▶ _Work task_
Exactly as written, transcribe each line of the listing.

▶ _Given entries_

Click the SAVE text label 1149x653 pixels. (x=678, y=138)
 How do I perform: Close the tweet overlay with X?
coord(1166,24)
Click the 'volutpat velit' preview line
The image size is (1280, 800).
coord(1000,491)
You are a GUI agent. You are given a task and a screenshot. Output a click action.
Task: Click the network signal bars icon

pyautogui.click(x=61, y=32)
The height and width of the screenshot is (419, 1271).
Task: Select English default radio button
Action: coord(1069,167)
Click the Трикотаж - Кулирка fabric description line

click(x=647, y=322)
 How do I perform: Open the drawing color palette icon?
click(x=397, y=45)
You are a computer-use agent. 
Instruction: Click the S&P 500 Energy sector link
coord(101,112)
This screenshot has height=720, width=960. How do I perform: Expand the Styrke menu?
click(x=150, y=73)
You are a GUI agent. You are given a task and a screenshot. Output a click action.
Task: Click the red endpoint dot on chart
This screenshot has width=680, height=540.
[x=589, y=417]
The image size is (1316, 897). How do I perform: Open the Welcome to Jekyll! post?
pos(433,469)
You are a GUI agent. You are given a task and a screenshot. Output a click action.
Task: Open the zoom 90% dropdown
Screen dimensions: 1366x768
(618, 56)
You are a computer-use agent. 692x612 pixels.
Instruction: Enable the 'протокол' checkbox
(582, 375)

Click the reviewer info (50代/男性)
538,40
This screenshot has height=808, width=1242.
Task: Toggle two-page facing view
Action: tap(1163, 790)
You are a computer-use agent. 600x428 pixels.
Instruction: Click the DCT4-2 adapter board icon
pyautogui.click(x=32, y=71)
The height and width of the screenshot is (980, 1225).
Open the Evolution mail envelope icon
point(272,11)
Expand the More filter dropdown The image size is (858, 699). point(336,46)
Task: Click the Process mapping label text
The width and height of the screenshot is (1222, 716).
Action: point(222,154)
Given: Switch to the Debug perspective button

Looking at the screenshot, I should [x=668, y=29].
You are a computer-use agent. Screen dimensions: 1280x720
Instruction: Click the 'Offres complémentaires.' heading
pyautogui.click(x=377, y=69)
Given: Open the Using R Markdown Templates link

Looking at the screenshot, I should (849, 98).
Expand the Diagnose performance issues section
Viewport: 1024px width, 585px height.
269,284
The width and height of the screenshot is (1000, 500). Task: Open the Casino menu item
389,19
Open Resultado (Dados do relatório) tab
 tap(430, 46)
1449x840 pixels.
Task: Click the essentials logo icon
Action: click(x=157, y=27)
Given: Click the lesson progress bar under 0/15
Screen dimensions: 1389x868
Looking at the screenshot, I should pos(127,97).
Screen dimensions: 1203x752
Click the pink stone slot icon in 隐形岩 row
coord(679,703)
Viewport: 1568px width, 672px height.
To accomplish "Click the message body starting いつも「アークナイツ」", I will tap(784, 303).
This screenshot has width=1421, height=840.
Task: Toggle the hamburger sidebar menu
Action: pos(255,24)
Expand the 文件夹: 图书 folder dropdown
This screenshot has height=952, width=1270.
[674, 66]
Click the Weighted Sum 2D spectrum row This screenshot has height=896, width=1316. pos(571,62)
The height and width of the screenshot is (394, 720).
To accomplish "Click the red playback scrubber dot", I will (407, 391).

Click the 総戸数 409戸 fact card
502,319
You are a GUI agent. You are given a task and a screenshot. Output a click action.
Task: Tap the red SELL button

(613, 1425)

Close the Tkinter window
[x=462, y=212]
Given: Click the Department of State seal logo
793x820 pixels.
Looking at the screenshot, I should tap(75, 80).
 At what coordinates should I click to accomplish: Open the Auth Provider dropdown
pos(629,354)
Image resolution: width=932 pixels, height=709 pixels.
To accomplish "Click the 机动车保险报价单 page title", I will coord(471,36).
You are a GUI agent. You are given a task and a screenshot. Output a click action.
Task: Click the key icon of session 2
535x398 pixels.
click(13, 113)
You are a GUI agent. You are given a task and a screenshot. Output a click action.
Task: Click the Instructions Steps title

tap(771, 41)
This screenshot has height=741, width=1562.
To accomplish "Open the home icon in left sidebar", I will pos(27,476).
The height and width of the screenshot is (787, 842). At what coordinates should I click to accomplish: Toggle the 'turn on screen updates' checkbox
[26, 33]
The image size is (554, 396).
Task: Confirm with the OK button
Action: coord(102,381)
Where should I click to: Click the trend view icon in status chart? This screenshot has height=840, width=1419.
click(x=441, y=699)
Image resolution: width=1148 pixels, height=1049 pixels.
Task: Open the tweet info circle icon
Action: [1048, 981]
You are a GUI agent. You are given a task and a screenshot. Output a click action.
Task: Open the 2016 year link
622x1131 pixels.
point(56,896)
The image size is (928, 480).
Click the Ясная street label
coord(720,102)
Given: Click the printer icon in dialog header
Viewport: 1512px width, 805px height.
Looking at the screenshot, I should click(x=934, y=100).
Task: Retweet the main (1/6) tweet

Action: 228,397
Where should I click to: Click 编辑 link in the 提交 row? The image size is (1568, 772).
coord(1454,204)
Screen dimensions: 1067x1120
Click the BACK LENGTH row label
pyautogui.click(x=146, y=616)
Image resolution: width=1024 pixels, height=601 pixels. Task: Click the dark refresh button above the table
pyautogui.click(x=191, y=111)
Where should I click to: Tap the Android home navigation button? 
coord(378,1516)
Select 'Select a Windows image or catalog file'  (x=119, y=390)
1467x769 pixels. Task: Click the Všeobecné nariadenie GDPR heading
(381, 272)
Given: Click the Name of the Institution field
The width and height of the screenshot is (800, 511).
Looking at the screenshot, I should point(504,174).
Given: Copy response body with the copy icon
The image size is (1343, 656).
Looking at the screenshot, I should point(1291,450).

▶ _Result of the task_
Click the SAVE text label 1149x653 pixels. (x=678, y=138)
 How do I perform: Close the tweet overlay with X?
coord(1166,24)
Click the 'volutpat velit' preview line
The image size is (1280, 800).
coord(1000,491)
You are a GUI agent. You are given a task and a screenshot. Output a click action.
Task: Click the network signal bars icon

pyautogui.click(x=61, y=32)
The height and width of the screenshot is (419, 1271).
Task: Select English default radio button
Action: coord(1069,167)
Click the Трикотаж - Кулирка fabric description line

click(x=647, y=322)
 How do I perform: Open the drawing color palette icon?
click(x=397, y=45)
You are a computer-use agent. 
Instruction: Click the S&P 500 Energy sector link
coord(101,112)
This screenshot has height=720, width=960. How do I perform: Expand the Styrke menu?
click(x=150, y=73)
You are a GUI agent. You are given a task and a screenshot. Output a click action.
Task: Click the red endpoint dot on chart
This screenshot has width=680, height=540.
[x=589, y=417]
The image size is (1316, 897). How do I perform: Open the Welcome to Jekyll! post?
pos(433,469)
You are a GUI agent. You are given a task and a screenshot. Output a click action.
Task: Open the zoom 90% dropdown
Screen dimensions: 1366x768
(618, 56)
You are a computer-use agent. 692x612 pixels.
Instruction: Enable the 'протокол' checkbox
(582, 375)

Click the reviewer info (50代/男性)
538,40
This screenshot has height=808, width=1242.
Task: Toggle two-page facing view
Action: tap(1163, 790)
You are a computer-use agent. 600x428 pixels.
Instruction: Click the DCT4-2 adapter board icon
pyautogui.click(x=32, y=71)
The height and width of the screenshot is (980, 1225).
Open the Evolution mail envelope icon
point(272,11)
Expand the More filter dropdown The image size is (858, 699). point(336,46)
Task: Click the Process mapping label text
The width and height of the screenshot is (1222, 716).
Action: point(222,154)
Given: Switch to the Debug perspective button

Looking at the screenshot, I should [x=668, y=29].
You are a computer-use agent. Screen dimensions: 1280x720
Instruction: Click the 'Offres complémentaires.' heading
pyautogui.click(x=377, y=69)
Given: Open the Using R Markdown Templates link

Looking at the screenshot, I should (849, 98).
Expand the Diagnose performance issues section
Viewport: 1024px width, 585px height.
269,284
The width and height of the screenshot is (1000, 500). Task: Open the Casino menu item
389,19
Open Resultado (Dados do relatório) tab
 tap(430, 46)
1449x840 pixels.
Task: Click the essentials logo icon
Action: click(x=157, y=27)
Given: Click the lesson progress bar under 0/15
Screen dimensions: 1389x868
Looking at the screenshot, I should pos(127,97).
Screen dimensions: 1203x752
Click the pink stone slot icon in 隐形岩 row
coord(679,703)
Viewport: 1568px width, 672px height.
To accomplish "Click the message body starting いつも「アークナイツ」", I will tap(784, 303).
This screenshot has width=1421, height=840.
Task: Toggle the hamburger sidebar menu
Action: pos(255,24)
Expand the 文件夹: 图书 folder dropdown
This screenshot has height=952, width=1270.
[674, 66]
Click the Weighted Sum 2D spectrum row This screenshot has height=896, width=1316. pos(571,62)
The height and width of the screenshot is (394, 720).
To accomplish "Click the red playback scrubber dot", I will (407, 391).

Click the 総戸数 409戸 fact card
502,319
You are a GUI agent. You are given a task and a screenshot. Output a click action.
Task: Tap the red SELL button

(613, 1425)

Close the Tkinter window
[x=462, y=212]
Given: Click the Department of State seal logo
793x820 pixels.
Looking at the screenshot, I should tap(75, 80).
 At what coordinates should I click to accomplish: Open the Auth Provider dropdown
pos(629,354)
Image resolution: width=932 pixels, height=709 pixels.
To accomplish "Click the 机动车保险报价单 page title", I will coord(471,36).
You are a GUI agent. You are given a task and a screenshot. Output a click action.
Task: Click the key icon of session 2
535x398 pixels.
click(13, 113)
You are a GUI agent. You are given a task and a screenshot. Output a click action.
Task: Click the Instructions Steps title

tap(771, 41)
This screenshot has height=741, width=1562.
To accomplish "Open the home icon in left sidebar", I will pos(27,476).
The height and width of the screenshot is (787, 842). At what coordinates should I click to accomplish: Toggle the 'turn on screen updates' checkbox
[26, 33]
The image size is (554, 396).
Task: Confirm with the OK button
Action: coord(102,381)
Where should I click to: Click the trend view icon in status chart? This screenshot has height=840, width=1419.
click(x=441, y=699)
Image resolution: width=1148 pixels, height=1049 pixels.
Task: Open the tweet info circle icon
Action: [1048, 981]
You are a GUI agent. You are given a task and a screenshot. Output a click action.
Task: Open the 2016 year link
622x1131 pixels.
point(56,896)
The image size is (928, 480).
Click the Ясная street label
coord(720,102)
Given: Click the printer icon in dialog header
Viewport: 1512px width, 805px height.
Looking at the screenshot, I should click(x=934, y=100).
Task: Retweet the main (1/6) tweet

Action: 228,397
Where should I click to: Click 编辑 link in the 提交 row? The image size is (1568, 772).
coord(1454,204)
Screen dimensions: 1067x1120
Click the BACK LENGTH row label
pyautogui.click(x=146, y=616)
Image resolution: width=1024 pixels, height=601 pixels. Task: Click the dark refresh button above the table
pyautogui.click(x=191, y=111)
Where should I click to: Tap the Android home navigation button? 
coord(378,1516)
Select 'Select a Windows image or catalog file'  (x=119, y=390)
1467x769 pixels. Task: Click the Všeobecné nariadenie GDPR heading
(381, 272)
Given: Click the Name of the Institution field
The width and height of the screenshot is (800, 511).
Looking at the screenshot, I should point(504,174).
Given: Copy response body with the copy icon
The image size is (1343, 656).
Looking at the screenshot, I should point(1291,450).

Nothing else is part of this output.